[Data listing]
########

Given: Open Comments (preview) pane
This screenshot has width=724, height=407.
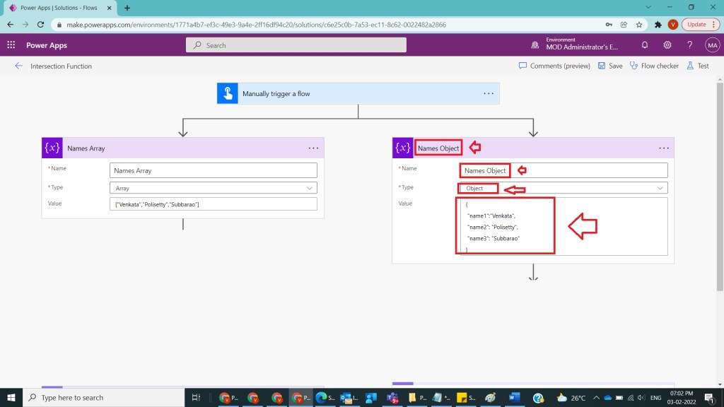Looking at the screenshot, I should point(554,66).
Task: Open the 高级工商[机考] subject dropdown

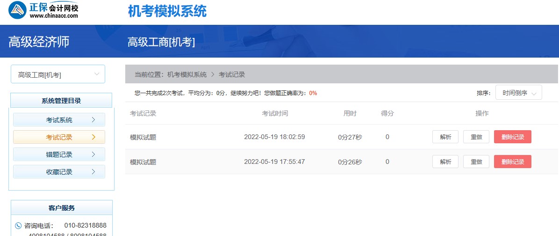Action: [58, 74]
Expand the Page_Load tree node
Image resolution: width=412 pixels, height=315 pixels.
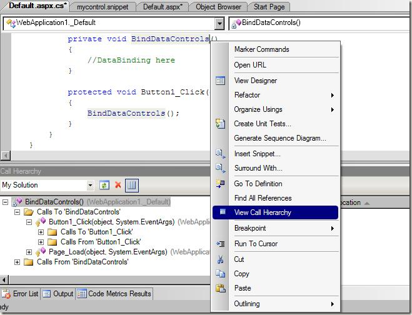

########

- [TASK STATEMENT]: Print every line of the data above verbatim, omitting the pictures from your output.

- [RESPONSE FOR THIS EXERCISE]:
Given: Open Comments (preview) pane
This screenshot has width=724, height=407.
Looking at the screenshot, I should point(554,66).
Task: Open the 高级工商[机考] subject dropdown

Action: [58, 74]
Expand the Page_Load tree node
Image resolution: width=412 pixels, height=315 pixels.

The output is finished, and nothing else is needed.